Aim: Write the next part of the Phabricator task thread about scaling up the number of idwiki observations to 100k, starting after its last comment.
──────── Source excerpt
Page MenuHomePhabricator

Scale up the number of observations for idwiki to 100k
Closed, ResolvedPublic

Description

This is a task related to Wikimedia's latest experiments using Artificial Intelligence to judge (score) the quality of human edits on wiki pages.

Your task is to scale up the number of observations for idwiki (that is the internal name for the database behind the Wikipedia in Indonesian language) to 100000, by providing a patch in GitHub.

For a previous example how to add new observations, see: https://github.com/wiki-ai/editquality/pull/48/files

In order to change it you need to change the query in Quarry (which allows running SQL queries against Wikipedia & other databases from your browser) at https://quarry.wmflabs.org/query/12494 and re-run the feature extraction, etc.

Event Timeline

Halfak triaged this task as Low priority.Oct 3 2016, 4:50 PM
Halfak moved this task from Unsorted to Ideas on the Machine-Learning-Team board.

@Ladsgroup: Could you provide more information for contributors? Which code base is this about, any documentation explaining how to change the "number of observations" for certain wikis? Thanks!

@Ladsgroup: Could you provide more information for contributors? Which code base is this about, any documentation explaining how to change the "number of observations" for certain wikis? Thanks!

Okay, As an example of adding new observations you can see: https://github.com/wiki-ai/editquality/pull/48/files
In order to change it they just need to change the query in quarry: https://quarry.wmflabs.org/query/12494 and re-run the feature extraction, etc.
────────────────
──────── Material provided
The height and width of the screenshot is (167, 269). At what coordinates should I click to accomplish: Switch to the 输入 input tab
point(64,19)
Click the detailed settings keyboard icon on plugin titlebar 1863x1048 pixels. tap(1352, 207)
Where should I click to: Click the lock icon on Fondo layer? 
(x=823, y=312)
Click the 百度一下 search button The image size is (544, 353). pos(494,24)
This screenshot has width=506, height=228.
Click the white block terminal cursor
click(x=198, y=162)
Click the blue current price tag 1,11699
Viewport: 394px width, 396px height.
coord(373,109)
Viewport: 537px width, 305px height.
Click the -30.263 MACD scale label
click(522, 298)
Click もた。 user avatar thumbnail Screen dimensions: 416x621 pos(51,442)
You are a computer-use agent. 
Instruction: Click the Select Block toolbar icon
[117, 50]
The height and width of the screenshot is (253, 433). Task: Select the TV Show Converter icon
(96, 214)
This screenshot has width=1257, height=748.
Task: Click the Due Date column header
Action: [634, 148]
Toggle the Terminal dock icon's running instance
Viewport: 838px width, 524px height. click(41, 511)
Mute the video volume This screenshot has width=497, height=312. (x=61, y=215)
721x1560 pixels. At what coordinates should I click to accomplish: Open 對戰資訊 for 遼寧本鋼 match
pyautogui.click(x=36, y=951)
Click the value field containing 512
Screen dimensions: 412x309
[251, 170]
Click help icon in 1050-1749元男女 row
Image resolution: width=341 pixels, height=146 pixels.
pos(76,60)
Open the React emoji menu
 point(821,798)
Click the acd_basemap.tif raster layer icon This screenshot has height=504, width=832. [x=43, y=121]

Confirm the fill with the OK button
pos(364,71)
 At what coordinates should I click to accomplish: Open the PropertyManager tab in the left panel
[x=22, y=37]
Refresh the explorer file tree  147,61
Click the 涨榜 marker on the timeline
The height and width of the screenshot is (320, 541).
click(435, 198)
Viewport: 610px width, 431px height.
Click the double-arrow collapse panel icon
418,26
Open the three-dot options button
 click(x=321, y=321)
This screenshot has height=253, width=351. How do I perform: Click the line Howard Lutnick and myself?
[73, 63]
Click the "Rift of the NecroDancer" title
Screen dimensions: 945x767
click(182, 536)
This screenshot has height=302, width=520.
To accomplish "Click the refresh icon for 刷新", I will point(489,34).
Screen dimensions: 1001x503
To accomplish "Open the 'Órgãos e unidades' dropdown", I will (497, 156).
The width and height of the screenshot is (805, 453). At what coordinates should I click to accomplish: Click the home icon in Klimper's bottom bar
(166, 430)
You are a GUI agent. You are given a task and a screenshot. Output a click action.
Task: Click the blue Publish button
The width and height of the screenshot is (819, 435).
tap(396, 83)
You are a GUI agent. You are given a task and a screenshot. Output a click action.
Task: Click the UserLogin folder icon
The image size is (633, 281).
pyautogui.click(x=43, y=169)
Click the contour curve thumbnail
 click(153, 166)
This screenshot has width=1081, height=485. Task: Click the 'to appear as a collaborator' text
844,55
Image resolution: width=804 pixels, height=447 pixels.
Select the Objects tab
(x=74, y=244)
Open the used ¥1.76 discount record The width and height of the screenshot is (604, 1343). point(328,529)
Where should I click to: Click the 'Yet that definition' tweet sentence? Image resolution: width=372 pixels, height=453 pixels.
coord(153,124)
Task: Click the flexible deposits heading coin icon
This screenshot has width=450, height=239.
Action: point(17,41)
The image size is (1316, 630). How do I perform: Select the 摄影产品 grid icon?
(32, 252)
────────────────
Written response:
Copying @Phantom42's comment from the GCI site here:

"Just a bit of progress report: everything is okay. I successfully created SQL query and edited Makefile. Now I am generating new models, no problem too, but just need to wait a bit.
Actually, is it okay if the resulting number of observations will be slightly smaller than 100k? Because of network errors or something like that, the result will be around 99976. Is it okay? If not, I will try to restart."

It's okay to be less than 100K it happens due to deleted revision, or deleted parent revision, etc.

Task completed. Link to github pull request: https://github.com/wiki-ai/editquality/pull/53
If anything is wrong, please tell and I will fix it.

Aklapper assigned this task to nikitavbv.

https://github.com/wiki-ai/editquality/pull/53 got merged hence closing this task as resolved. Thank you a lot!